No olvidar a Karadzic
Érase una vez en Europa, hace solo un poco más de diez años, a algo más de dos horas de vuelo de Madrid, donde unos personajes criminales, ebrios de odio racial , perpetraron crímenes contra la humanidad,violaciones masivas y genocidio en una operación infernal de limpieza étnica. Habría que remontarse al nazismo para encontrar una acción criminal tan espantosa como la protagonizada por un siquiatra y poeta llamado Radovan Karadzic. Es posible que a mucha gente hoy este nombre no les diga nada , pero conviene hacer memoria y recordar a este personaje que por fin, catorce años después, se sienta en el banquillo del Tribunal Penal Internacional para los antiguos crímenes de guerra en la ex Yugoslavia. La justicia llega demasiado tarde para los 7.000 hombres y jóvenes asesinados en el enclave de Srebrenica, y las 12.000 víctimas civiles cazadas como conejos desde las alturas que encajonan la ciudad de Sarajevo en los 48 meses de asedio de la ciudad bosnia. Pero esta mañana ha arrancado su maquinaria el tribunal en la plácida ciudad holandesa de La Haya, en las antiguas oficinas de una compañía de seguros.

Karadcik y su aspecto, a la derecha, cuando fue detenido
Es importante que la historia de esta infamia no quede impune. Esto es lo que intentará el tribunal de tres jueces, de las Naciones Unidas, que ya ha juzgado crímenes y criminales de las guerras de Ruanda y Sierra Leona. El ex presidente serbobosnio Karadzic, 64 años, diseñador de la matanza y limpieza étnica de los musulmanes bosnios entre 1992 y 1995 no ha comparecido en la primera sesión del juicio. Alega que no ha tenido tiempo para prepararse y leer el millón de páginas del sumario. El acusado pretende defenderse a si mismo, como hizo Slobodan Milosevic ante el mismo tribunal convirtiendo la vista en una farsa. El presidente serbio murió antes de que el tribunal dictara sentencia. Alegará que los norteamericanos le prometieron inmunidad y que él, a fin de cuentas, solo es un perdedor de una guerra civil.
Estamos ante el último acto de la guerra de los Balcanes, algo que fue posible en la culta y civilizada Europa en los años noventa del pasado siglo.

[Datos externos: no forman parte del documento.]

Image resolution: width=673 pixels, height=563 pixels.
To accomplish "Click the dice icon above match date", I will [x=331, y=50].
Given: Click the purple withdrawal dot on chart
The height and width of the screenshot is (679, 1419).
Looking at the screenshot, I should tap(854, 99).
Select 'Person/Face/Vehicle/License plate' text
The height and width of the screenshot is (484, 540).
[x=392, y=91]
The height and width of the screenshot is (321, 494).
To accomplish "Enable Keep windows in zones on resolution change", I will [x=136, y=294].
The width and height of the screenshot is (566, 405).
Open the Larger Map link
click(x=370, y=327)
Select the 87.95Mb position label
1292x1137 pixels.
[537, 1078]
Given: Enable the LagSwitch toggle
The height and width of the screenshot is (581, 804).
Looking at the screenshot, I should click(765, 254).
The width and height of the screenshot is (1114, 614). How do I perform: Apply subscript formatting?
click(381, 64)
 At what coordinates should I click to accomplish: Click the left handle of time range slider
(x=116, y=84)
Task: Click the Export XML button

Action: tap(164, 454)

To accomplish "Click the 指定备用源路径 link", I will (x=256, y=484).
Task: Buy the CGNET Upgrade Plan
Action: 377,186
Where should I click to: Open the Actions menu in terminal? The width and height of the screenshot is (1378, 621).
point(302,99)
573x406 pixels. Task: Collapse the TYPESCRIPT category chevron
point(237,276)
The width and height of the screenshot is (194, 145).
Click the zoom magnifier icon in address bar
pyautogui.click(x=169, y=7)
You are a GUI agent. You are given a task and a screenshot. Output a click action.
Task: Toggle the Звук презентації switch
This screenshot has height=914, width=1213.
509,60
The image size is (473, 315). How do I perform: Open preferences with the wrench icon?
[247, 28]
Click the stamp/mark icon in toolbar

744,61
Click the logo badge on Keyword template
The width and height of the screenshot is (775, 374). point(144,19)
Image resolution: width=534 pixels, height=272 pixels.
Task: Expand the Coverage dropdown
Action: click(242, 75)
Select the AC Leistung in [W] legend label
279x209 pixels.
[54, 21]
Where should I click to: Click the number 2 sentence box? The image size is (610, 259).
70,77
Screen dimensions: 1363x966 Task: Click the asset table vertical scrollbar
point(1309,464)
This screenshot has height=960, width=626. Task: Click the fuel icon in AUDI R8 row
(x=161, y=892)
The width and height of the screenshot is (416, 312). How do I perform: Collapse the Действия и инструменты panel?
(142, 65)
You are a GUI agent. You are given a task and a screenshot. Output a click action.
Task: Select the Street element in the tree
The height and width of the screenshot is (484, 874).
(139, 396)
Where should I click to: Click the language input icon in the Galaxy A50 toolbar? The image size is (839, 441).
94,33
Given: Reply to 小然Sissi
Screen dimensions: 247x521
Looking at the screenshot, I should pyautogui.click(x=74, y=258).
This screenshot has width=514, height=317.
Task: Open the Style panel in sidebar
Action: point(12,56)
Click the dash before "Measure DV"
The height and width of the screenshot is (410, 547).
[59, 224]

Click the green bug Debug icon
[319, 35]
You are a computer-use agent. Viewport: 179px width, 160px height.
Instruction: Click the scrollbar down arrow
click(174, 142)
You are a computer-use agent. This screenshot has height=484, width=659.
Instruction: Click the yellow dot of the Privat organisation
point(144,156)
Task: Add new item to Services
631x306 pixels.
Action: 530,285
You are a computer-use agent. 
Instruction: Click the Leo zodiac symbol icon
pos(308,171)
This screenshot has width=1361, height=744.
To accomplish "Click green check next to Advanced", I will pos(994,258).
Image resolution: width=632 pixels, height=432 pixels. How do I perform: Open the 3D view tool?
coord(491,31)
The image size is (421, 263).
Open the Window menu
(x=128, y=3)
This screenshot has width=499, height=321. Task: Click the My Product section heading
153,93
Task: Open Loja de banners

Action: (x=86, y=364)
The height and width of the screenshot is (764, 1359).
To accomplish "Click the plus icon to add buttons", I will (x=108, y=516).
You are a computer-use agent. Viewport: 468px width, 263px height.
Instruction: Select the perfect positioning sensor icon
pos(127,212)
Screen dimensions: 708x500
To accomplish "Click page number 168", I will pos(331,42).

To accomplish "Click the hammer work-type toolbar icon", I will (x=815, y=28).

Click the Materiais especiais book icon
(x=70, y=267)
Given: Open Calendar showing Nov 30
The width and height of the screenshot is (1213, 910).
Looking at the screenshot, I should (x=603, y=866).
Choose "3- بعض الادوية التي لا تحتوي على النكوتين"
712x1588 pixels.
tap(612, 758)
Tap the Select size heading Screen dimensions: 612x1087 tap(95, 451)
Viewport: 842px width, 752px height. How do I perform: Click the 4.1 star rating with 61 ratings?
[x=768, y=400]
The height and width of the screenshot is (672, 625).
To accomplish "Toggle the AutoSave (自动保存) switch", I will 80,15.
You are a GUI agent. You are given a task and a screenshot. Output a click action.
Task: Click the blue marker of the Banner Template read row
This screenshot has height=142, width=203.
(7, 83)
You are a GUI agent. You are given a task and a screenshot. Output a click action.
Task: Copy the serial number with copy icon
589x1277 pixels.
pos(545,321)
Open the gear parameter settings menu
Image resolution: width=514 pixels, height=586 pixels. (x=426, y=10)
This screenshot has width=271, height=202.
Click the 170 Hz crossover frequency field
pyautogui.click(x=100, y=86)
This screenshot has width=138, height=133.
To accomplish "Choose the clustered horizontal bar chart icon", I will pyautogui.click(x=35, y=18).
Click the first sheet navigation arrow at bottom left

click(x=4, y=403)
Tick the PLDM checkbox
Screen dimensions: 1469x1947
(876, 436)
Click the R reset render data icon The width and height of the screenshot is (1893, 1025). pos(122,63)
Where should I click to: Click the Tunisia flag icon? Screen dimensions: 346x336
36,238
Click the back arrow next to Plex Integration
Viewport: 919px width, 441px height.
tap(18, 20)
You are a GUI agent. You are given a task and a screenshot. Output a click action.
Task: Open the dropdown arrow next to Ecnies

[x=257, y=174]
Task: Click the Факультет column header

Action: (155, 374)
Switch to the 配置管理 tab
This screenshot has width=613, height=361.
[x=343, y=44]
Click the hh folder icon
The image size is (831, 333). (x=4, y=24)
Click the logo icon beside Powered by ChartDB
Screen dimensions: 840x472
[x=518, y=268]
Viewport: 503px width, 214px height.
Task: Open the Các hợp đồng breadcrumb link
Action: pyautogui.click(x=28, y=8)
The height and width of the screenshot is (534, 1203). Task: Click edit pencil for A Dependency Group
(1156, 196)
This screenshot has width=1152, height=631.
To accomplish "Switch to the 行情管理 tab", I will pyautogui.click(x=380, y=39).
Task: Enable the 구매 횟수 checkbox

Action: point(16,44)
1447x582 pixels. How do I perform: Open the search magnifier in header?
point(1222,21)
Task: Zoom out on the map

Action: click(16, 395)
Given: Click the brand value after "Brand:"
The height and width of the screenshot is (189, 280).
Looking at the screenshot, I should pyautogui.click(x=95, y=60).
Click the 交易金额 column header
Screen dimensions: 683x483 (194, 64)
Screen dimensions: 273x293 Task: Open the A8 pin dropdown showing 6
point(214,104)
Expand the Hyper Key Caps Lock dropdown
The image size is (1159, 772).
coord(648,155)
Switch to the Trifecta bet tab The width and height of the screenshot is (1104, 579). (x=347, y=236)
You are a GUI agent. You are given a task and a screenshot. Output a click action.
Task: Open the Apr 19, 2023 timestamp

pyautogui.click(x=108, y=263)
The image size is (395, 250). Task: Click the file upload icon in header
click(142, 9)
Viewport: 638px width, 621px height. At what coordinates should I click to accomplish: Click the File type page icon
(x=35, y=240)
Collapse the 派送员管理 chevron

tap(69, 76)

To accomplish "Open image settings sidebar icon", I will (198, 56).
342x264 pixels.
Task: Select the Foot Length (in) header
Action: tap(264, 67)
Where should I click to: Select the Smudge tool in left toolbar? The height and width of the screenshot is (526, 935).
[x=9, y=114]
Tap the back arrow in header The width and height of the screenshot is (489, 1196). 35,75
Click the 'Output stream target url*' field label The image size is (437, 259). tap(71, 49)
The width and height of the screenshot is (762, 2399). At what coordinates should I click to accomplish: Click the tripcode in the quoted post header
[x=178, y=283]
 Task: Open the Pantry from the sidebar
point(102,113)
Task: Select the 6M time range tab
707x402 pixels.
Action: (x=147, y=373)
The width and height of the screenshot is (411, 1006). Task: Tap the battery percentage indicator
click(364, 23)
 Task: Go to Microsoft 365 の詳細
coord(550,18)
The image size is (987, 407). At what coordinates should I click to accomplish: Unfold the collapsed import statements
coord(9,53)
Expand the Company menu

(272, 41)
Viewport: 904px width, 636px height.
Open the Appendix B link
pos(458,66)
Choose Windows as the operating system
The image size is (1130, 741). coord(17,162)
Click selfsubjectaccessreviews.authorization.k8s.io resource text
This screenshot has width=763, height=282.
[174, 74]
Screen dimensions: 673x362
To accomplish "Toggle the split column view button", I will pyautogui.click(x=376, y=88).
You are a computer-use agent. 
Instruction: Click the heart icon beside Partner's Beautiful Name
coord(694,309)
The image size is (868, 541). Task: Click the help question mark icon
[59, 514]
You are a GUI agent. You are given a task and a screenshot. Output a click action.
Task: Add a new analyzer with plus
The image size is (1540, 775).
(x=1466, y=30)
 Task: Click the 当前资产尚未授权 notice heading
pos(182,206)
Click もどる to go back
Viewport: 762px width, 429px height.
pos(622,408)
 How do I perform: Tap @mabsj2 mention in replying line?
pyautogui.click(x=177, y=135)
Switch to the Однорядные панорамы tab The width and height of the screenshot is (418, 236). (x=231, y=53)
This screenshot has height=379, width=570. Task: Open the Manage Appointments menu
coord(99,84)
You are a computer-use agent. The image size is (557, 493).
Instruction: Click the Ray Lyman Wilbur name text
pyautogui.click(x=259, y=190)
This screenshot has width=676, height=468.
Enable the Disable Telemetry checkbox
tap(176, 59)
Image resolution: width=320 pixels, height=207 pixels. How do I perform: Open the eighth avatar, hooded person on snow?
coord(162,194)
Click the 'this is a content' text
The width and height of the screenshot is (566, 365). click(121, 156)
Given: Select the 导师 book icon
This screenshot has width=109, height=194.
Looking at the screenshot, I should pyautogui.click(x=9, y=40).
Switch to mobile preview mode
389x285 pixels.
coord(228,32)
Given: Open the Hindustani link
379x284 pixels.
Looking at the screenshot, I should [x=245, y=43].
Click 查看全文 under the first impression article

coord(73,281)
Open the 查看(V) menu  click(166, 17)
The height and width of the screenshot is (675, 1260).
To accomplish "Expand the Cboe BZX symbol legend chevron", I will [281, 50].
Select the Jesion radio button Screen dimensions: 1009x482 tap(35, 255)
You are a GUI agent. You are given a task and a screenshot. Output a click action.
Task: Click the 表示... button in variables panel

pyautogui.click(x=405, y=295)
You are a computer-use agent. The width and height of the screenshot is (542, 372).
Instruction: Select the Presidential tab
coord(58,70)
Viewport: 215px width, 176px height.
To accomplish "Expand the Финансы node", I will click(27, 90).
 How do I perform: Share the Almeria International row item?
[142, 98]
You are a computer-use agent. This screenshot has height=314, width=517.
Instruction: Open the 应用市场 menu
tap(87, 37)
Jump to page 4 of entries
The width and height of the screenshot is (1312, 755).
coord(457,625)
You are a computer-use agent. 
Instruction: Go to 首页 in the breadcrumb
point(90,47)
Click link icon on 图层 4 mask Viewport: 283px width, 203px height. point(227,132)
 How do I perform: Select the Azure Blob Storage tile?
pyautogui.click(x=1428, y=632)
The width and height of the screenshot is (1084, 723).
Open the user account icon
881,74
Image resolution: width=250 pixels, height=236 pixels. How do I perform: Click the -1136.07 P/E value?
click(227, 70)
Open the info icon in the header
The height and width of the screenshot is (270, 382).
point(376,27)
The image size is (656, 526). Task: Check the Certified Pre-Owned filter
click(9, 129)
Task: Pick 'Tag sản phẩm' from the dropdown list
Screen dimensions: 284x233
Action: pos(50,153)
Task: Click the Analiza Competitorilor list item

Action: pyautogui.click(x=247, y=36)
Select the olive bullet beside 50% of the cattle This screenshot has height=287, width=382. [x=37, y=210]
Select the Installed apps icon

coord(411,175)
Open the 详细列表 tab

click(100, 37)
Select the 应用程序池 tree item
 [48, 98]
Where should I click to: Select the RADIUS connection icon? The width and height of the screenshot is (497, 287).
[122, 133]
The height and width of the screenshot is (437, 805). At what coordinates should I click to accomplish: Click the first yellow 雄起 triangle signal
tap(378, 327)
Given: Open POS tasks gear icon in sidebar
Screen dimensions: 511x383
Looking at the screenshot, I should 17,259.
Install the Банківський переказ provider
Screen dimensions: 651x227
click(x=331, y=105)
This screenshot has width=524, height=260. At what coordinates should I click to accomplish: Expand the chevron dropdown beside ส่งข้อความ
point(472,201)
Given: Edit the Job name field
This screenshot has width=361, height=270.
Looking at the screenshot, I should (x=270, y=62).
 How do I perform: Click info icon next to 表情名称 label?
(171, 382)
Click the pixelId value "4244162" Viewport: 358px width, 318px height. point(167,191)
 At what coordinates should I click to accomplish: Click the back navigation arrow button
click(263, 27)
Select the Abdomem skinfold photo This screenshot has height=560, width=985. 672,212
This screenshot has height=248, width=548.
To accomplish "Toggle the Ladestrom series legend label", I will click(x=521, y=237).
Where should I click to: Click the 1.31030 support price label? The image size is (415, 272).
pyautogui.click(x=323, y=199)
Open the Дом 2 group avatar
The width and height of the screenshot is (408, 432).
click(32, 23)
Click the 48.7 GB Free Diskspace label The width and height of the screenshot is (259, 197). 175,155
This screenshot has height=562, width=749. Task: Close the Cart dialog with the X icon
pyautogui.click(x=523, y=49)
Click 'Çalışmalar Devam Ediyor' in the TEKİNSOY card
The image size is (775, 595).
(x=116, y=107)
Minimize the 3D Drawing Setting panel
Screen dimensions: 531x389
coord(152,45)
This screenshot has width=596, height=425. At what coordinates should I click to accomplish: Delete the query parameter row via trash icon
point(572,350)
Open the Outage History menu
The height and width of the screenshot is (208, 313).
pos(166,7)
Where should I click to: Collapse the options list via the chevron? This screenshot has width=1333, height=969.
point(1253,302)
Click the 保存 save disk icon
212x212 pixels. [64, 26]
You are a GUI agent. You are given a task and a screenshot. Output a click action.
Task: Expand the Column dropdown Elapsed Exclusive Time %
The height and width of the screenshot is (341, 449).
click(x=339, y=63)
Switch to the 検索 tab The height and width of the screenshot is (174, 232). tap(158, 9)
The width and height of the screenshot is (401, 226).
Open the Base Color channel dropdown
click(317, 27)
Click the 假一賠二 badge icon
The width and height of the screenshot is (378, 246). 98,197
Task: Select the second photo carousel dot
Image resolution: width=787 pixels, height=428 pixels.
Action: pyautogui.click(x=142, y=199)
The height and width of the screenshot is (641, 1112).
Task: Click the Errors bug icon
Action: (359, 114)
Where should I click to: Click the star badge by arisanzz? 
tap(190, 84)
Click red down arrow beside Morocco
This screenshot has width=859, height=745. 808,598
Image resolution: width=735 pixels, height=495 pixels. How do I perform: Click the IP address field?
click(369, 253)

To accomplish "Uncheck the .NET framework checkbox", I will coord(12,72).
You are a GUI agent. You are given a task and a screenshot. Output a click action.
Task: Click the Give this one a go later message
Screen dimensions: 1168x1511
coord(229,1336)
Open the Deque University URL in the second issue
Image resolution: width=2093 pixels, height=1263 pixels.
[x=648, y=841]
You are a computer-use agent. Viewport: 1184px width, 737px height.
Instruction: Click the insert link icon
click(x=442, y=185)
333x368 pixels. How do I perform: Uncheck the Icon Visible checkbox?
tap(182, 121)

El fiscal del juicio contra Karadzic, al que su madre describía como un buen chico que ayudaba en el campo y en la casa, cuidaba a los ancianos y echaba una mano a sus compañeros de escuela con los deberes, explica lo que está en juego: “Cuando hablas con una mujer que te cuenta que 21 miembros de su familia han sido asesinados, facilmente puedes medir la importancia del juicio”.
Es una lástima que el general Ratko Mladic, el jefe militar de la República Sparska que ejecutó sobre el terreno este holocausto en los Balcanes, no se siente junto a Karadzic. Continúa huido. El juicio va a servir también para ahondar en las posibles responsabilidades de Occidente en la matanza de Srebrenica. El enclave estaba protegido por soldados holandeses al servicio de la ONU. Ni ellos, ni la Unión Europea, ni la OTAN , hicieron nada por parar las ejecuciones.
Bosnia hoy sigue dividida en dos mitades: la fantasmal República Serbia y la federación musulmana croata. Se calcula que entre 3.000 y 5.000 criminales de guerra campan a sus anchas por el país conviviendo en aldeas y ciudades con los vecinos a los que quisieron, y en muchos casos lograron, aniquilar.